Nullarbor
Pipeline to generate complete public health microbiology reports from sequenced isolates
Motivation
Public health microbiology labs receive batches of bacterial isolates whenever there is a suspected outbreak.In modernised labs, each of these isolates will be whole genome sequenced, typically on an Illumina or Ion Torrent instrument. Each of these WGS samples needs to quality checked for coverage, contamination and correct species. Genotyping (eg. MLST) and resistome characterisation is also required. Finally a phylogenetic tree needs to be generated to show the relationship and genomic distance between the strains. All this information is then combined with epidemiological information (metadata for each sample) to assess the situation and inform further action.
Example reports
Feel free to browse some example reports.
Pipeline
Limitations
Nullarbor currently only supports Illumina paired-end sequencing data; single end reads, from either Illumina or Ion Torrent are not supported. All jobs are run on a single compute node; there is no support yet for distributing the work across a high performance cluster.
Per isolate
- Clean reads
- remove adaptors, low quality bases and reads (Trimmomatic)
- Species identification
- k-mer analysis against known genome database (Kraken, Kraken2, Centrifuge)
- De novo assembly
- User can select (SKESA, SPAdes, Megahit, shovill, Velvet)
- Annotation
- Add features to assembly Prokka)
- MLST
- From assembly w/ automatic scheme detection (mlst + PubMLST)
- Resistome
- From assembly (abricate + Resfinder)
- Virulome
- From assembly (abricate + VFDB)
- Variants
- From reads aligned to reference (snippy)
Per isolate set
- Core genome SNPs
- From reads (snippy-core)
- Infer core SNP phylogeny
- Pan genome
- From annotated contigs (Roary)
- Report
- Summary isolate information (HTML + Plotly.JS + DataTables + PhyloCanvas)
- More detailed per isolate pages (COMING SOON)
Installation
You need to install both the software and the databases separately.
Software
Conda
conda install -c conda-forge -c bioconda -c defaults nullarbor
Homebrew (coming soon)
Install Homebrew (macOS) or LinuxBrew (Linux).
brew install brewsci/bio/nullarbor
Source
This is the hardest way to install Nullarbor.
cd $HOME
git clone https://github.com/tseemann/nullarbor.git
# keep running this command and installing stuff until it says everything is correct
./nullarbor/bin/nullarbor.pl --check
# For Perl modules (eg.
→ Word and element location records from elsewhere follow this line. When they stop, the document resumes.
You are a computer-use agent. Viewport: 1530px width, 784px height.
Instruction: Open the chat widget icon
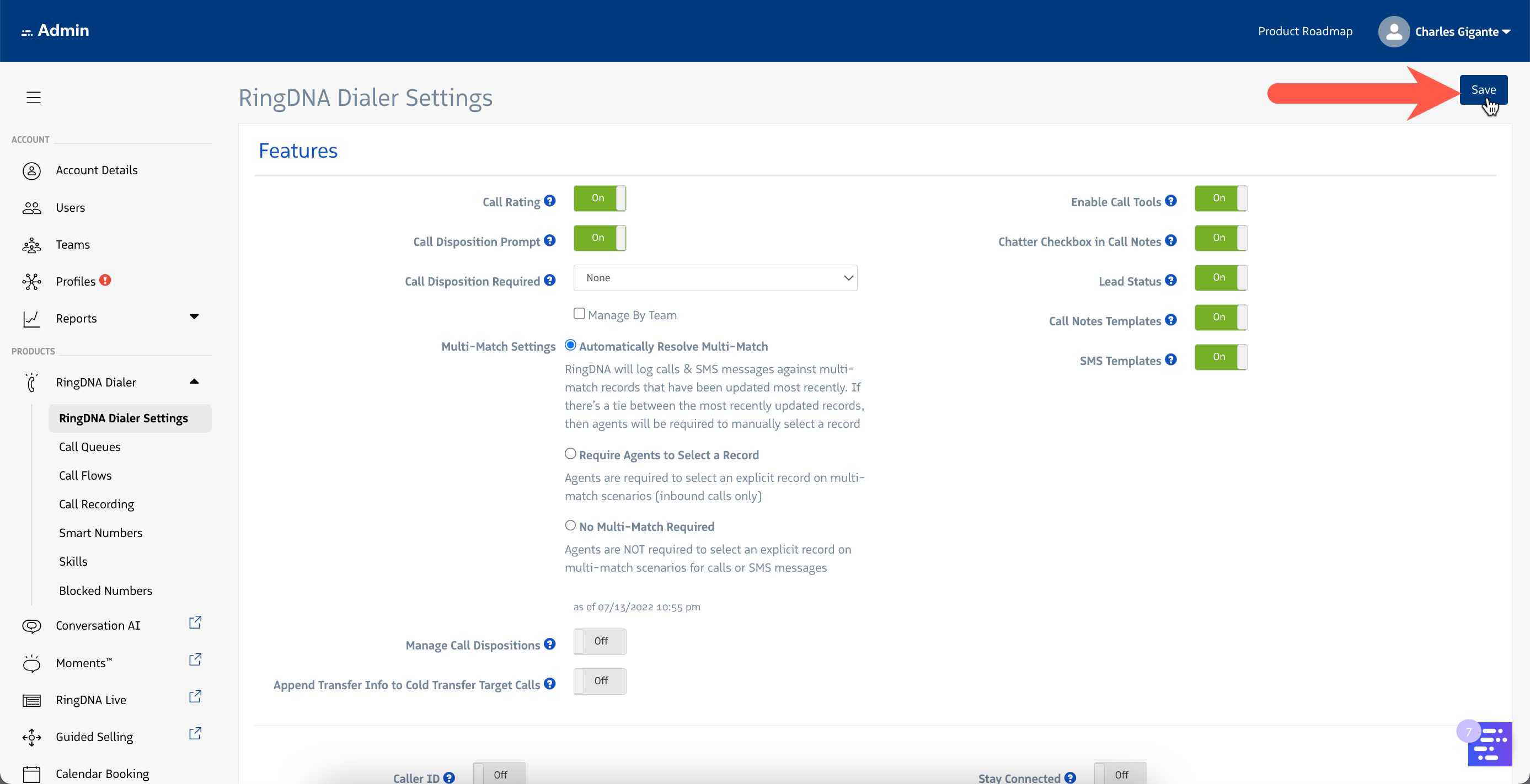pos(1491,744)
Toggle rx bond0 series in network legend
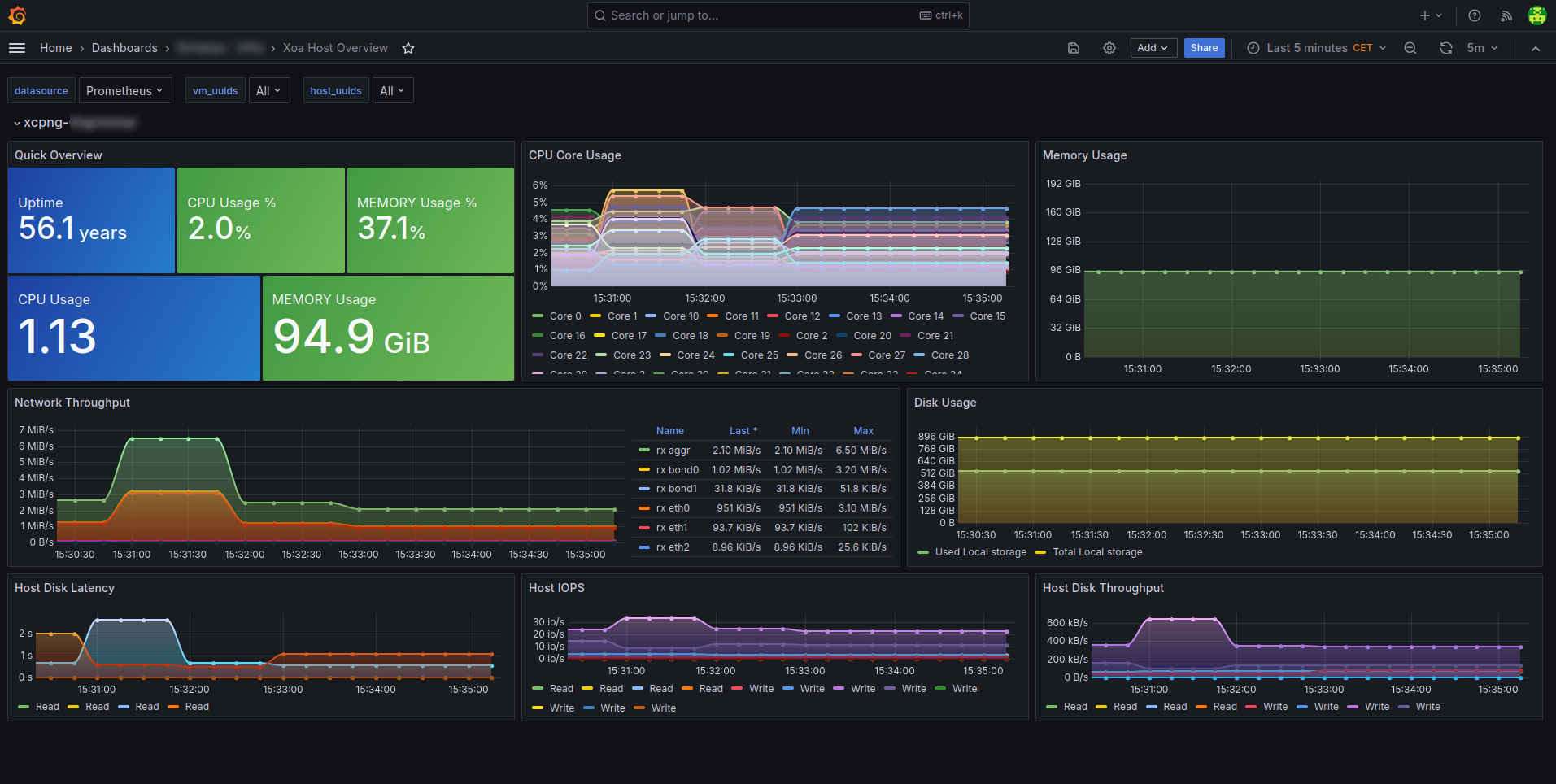The width and height of the screenshot is (1556, 784). pyautogui.click(x=677, y=470)
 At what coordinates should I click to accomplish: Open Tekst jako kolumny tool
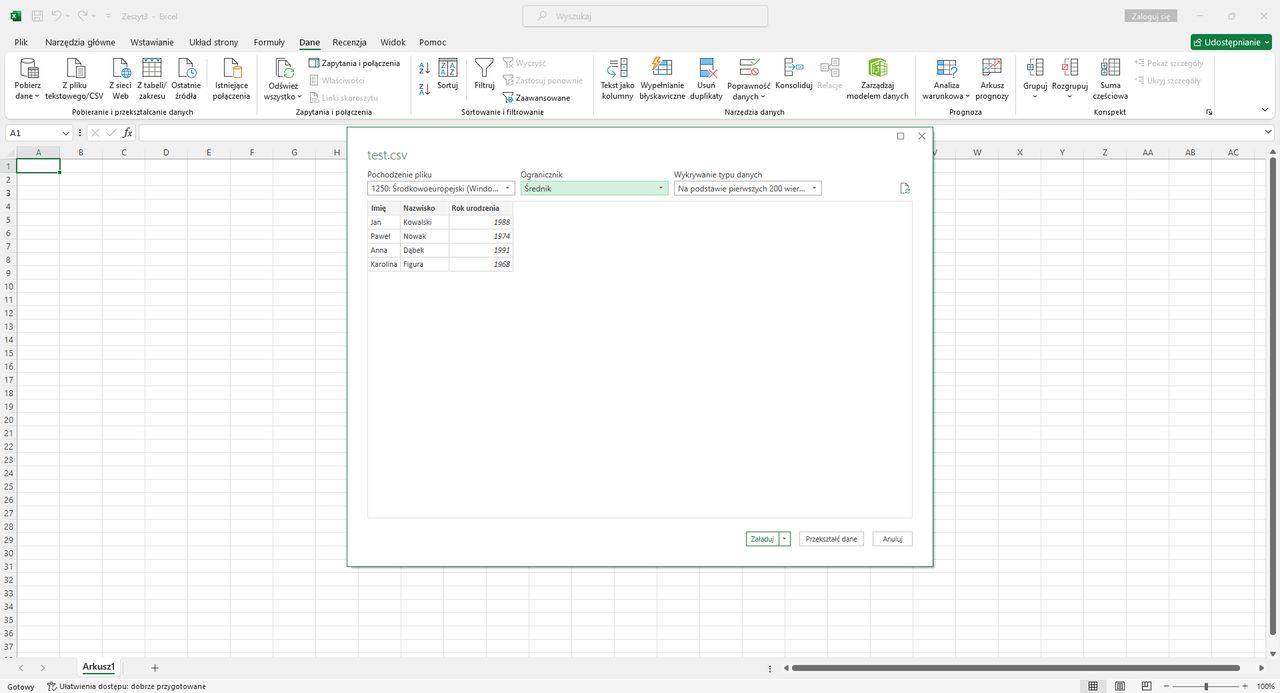(617, 68)
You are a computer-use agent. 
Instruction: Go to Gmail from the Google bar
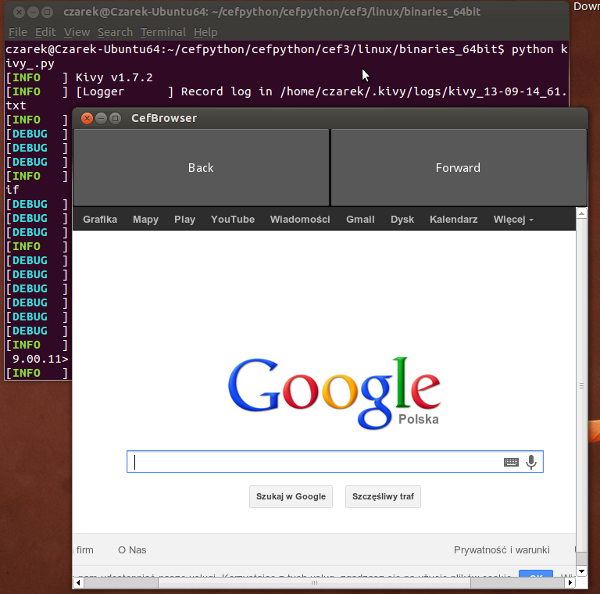(360, 220)
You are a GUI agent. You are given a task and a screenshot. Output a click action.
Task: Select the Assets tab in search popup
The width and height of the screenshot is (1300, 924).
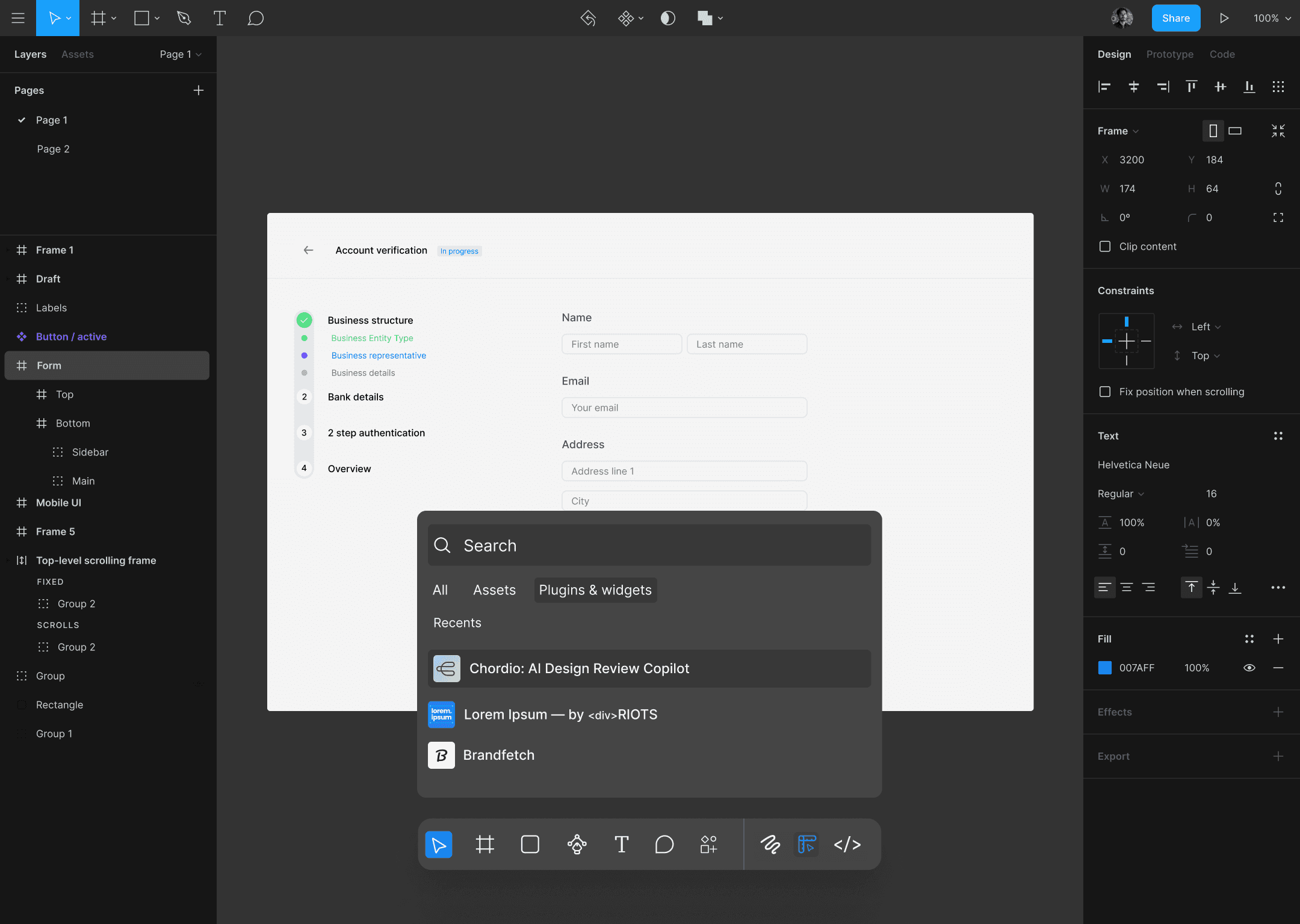click(494, 590)
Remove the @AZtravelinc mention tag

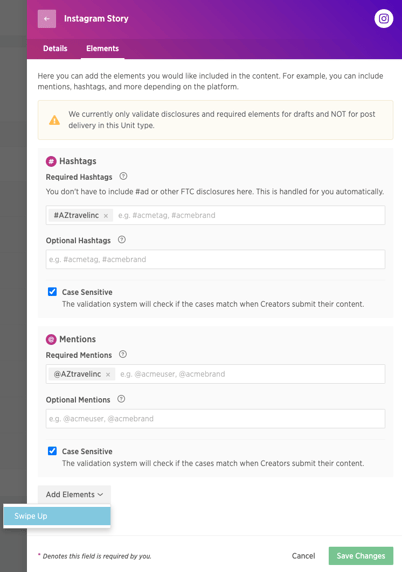[x=108, y=375]
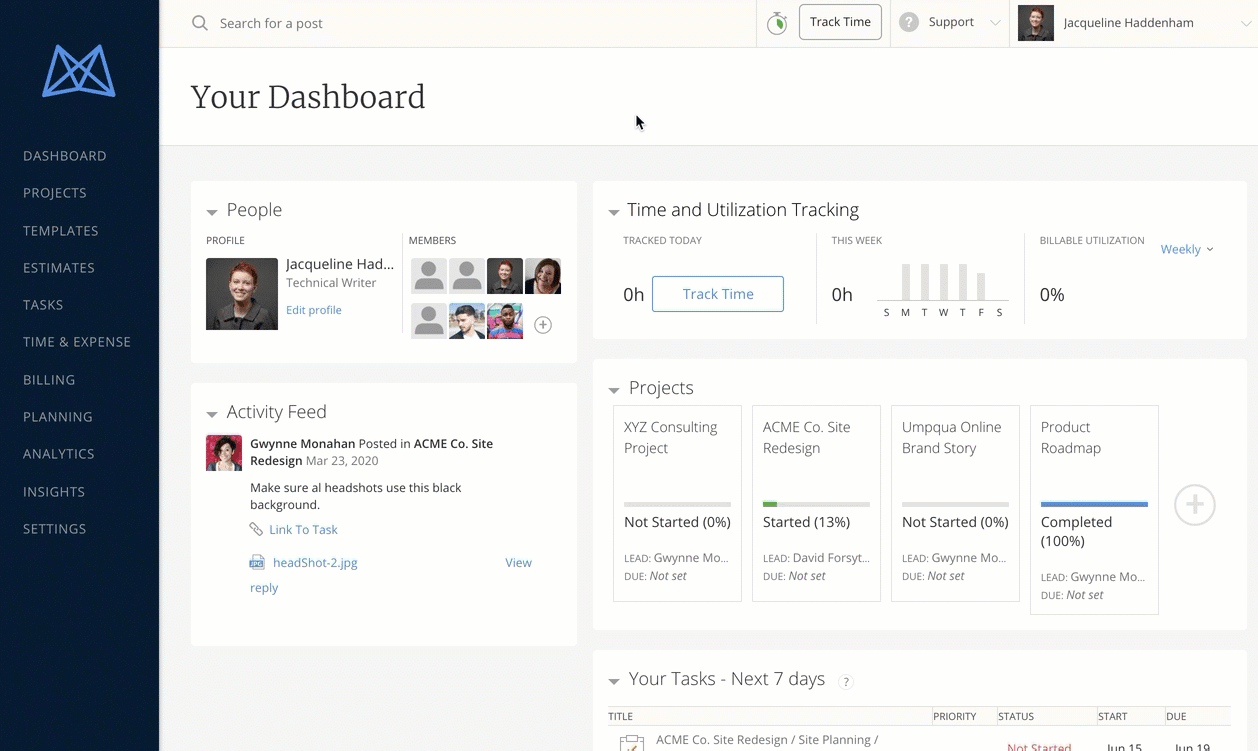Click the Your Tasks help icon
The width and height of the screenshot is (1258, 751).
click(845, 682)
YAML::Tiny), use one of the following methods
apt-get install yaml-tiny-perl # ubuntu/debian
yum install perl-YAML-Tiny # centos/redhat
cpan YAML::Tiny
cpanm YAML::Tiny
Databases
Kraken
You need to install a Kraken database (~8 GB).
wget https://ccb.jhu.edu/software/kraken/dl/minikraken_20171019_8GB.tgz
tar -C $HOME -zxvf minikraken_20171019_8GB.tgz
Kraken 2
You need to install a Kraken2 database (~8 GB).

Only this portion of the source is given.